* _TASK DIRECTIONS_
Line by line, copy the data below exactly.

Collected data
#####
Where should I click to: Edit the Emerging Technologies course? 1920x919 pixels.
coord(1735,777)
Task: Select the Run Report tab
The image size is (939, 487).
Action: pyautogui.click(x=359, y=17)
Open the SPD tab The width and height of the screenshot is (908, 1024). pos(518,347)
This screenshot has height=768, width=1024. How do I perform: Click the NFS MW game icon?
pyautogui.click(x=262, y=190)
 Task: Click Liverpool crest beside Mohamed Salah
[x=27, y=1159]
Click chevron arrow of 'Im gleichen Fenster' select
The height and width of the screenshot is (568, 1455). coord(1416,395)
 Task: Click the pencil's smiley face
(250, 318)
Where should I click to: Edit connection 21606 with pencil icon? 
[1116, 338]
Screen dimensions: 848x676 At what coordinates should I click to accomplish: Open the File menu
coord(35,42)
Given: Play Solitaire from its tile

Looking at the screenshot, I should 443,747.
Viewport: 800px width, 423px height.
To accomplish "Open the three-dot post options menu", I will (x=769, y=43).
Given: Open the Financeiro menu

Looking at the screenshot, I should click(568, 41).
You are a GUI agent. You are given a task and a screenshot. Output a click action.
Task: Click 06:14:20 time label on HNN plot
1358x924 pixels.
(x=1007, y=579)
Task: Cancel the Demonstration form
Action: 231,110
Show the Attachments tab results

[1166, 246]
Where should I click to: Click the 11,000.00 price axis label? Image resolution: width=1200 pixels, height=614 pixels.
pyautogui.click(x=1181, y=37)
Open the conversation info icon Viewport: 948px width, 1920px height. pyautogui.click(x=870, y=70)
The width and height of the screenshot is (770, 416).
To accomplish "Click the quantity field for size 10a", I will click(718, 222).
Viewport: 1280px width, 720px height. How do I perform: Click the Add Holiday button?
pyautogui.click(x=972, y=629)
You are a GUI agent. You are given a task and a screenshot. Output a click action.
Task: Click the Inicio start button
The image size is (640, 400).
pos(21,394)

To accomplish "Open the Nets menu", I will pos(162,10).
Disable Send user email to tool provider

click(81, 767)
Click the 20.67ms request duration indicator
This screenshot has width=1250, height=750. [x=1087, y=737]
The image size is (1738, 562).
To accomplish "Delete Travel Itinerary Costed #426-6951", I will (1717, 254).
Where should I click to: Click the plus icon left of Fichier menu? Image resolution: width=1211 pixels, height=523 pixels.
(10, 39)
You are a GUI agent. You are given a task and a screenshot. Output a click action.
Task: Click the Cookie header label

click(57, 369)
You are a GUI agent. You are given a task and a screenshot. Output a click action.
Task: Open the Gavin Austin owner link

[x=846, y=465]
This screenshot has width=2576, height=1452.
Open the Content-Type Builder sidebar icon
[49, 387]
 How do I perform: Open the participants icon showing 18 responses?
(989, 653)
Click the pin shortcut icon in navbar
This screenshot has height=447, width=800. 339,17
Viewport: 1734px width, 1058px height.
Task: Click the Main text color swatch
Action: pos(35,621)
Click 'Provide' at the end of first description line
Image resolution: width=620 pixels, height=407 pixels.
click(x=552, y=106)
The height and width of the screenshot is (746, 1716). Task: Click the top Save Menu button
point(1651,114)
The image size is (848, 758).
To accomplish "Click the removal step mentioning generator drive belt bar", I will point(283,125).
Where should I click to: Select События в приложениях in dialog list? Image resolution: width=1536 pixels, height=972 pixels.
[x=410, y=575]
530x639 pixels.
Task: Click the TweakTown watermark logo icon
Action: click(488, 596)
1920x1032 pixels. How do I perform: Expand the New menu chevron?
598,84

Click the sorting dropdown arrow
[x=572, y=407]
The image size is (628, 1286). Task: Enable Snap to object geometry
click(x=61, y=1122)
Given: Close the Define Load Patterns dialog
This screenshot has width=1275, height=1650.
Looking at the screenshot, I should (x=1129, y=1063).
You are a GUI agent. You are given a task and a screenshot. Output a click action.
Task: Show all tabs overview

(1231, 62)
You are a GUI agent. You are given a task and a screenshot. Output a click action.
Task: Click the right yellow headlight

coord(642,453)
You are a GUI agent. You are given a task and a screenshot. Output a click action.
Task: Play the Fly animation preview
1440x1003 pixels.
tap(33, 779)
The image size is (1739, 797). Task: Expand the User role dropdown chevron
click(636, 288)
#####
* _EXERCISE RESPONSE_
Where should I click to: Edit the Emerging Technologies course? 1920x919 pixels.
coord(1735,777)
Task: Select the Run Report tab
The image size is (939, 487).
Action: pyautogui.click(x=359, y=17)
Open the SPD tab The width and height of the screenshot is (908, 1024). pos(518,347)
This screenshot has height=768, width=1024. How do I perform: Click the NFS MW game icon?
pyautogui.click(x=262, y=190)
 Task: Click Liverpool crest beside Mohamed Salah
[x=27, y=1159]
Click chevron arrow of 'Im gleichen Fenster' select
The height and width of the screenshot is (568, 1455). coord(1416,395)
 Task: Click the pencil's smiley face
(250, 318)
Where should I click to: Edit connection 21606 with pencil icon? 
[1116, 338]
Screen dimensions: 848x676 At what coordinates should I click to accomplish: Open the File menu
coord(35,42)
Given: Play Solitaire from its tile

Looking at the screenshot, I should 443,747.
Viewport: 800px width, 423px height.
To accomplish "Open the three-dot post options menu", I will (x=769, y=43).
Given: Open the Financeiro menu

Looking at the screenshot, I should click(568, 41).
You are a GUI agent. You are given a task and a screenshot. Output a click action.
Task: Click 06:14:20 time label on HNN plot
1358x924 pixels.
(x=1007, y=579)
Task: Cancel the Demonstration form
Action: 231,110
Show the Attachments tab results

[1166, 246]
Where should I click to: Click the 11,000.00 price axis label? Image resolution: width=1200 pixels, height=614 pixels.
pyautogui.click(x=1181, y=37)
Open the conversation info icon Viewport: 948px width, 1920px height. pyautogui.click(x=870, y=70)
The width and height of the screenshot is (770, 416).
To accomplish "Click the quantity field for size 10a", I will click(718, 222).
Viewport: 1280px width, 720px height. How do I perform: Click the Add Holiday button?
pyautogui.click(x=972, y=629)
You are a GUI agent. You are given a task and a screenshot. Output a click action.
Task: Click the Inicio start button
The image size is (640, 400).
pos(21,394)

To accomplish "Open the Nets menu", I will pos(162,10).
Disable Send user email to tool provider

click(81, 767)
Click the 20.67ms request duration indicator
This screenshot has width=1250, height=750. [x=1087, y=737]
The image size is (1738, 562).
To accomplish "Delete Travel Itinerary Costed #426-6951", I will (1717, 254).
Where should I click to: Click the plus icon left of Fichier menu? Image resolution: width=1211 pixels, height=523 pixels.
(10, 39)
You are a GUI agent. You are given a task and a screenshot. Output a click action.
Task: Click the Cookie header label

click(57, 369)
You are a GUI agent. You are given a task and a screenshot. Output a click action.
Task: Open the Gavin Austin owner link

[x=846, y=465]
This screenshot has width=2576, height=1452.
Open the Content-Type Builder sidebar icon
[49, 387]
 How do I perform: Open the participants icon showing 18 responses?
(989, 653)
Click the pin shortcut icon in navbar
This screenshot has height=447, width=800. 339,17
Viewport: 1734px width, 1058px height.
Task: Click the Main text color swatch
Action: pos(35,621)
Click 'Provide' at the end of first description line
Image resolution: width=620 pixels, height=407 pixels.
click(x=552, y=106)
The height and width of the screenshot is (746, 1716). Task: Click the top Save Menu button
point(1651,114)
The image size is (848, 758).
To accomplish "Click the removal step mentioning generator drive belt bar", I will point(283,125).
Where should I click to: Select События в приложениях in dialog list? Image resolution: width=1536 pixels, height=972 pixels.
[x=410, y=575]
530x639 pixels.
Task: Click the TweakTown watermark logo icon
Action: click(488, 596)
1920x1032 pixels. How do I perform: Expand the New menu chevron?
598,84

Click the sorting dropdown arrow
[x=572, y=407]
The image size is (628, 1286). Task: Enable Snap to object geometry
click(x=61, y=1122)
Given: Close the Define Load Patterns dialog
This screenshot has width=1275, height=1650.
Looking at the screenshot, I should (x=1129, y=1063).
You are a GUI agent. You are given a task and a screenshot. Output a click action.
Task: Show all tabs overview

(1231, 62)
You are a GUI agent. You are given a task and a screenshot. Output a click action.
Task: Click the right yellow headlight

coord(642,453)
You are a GUI agent. You are given a task and a screenshot. Output a click action.
Task: Play the Fly animation preview
1440x1003 pixels.
tap(33, 779)
The image size is (1739, 797). Task: Expand the User role dropdown chevron
click(636, 288)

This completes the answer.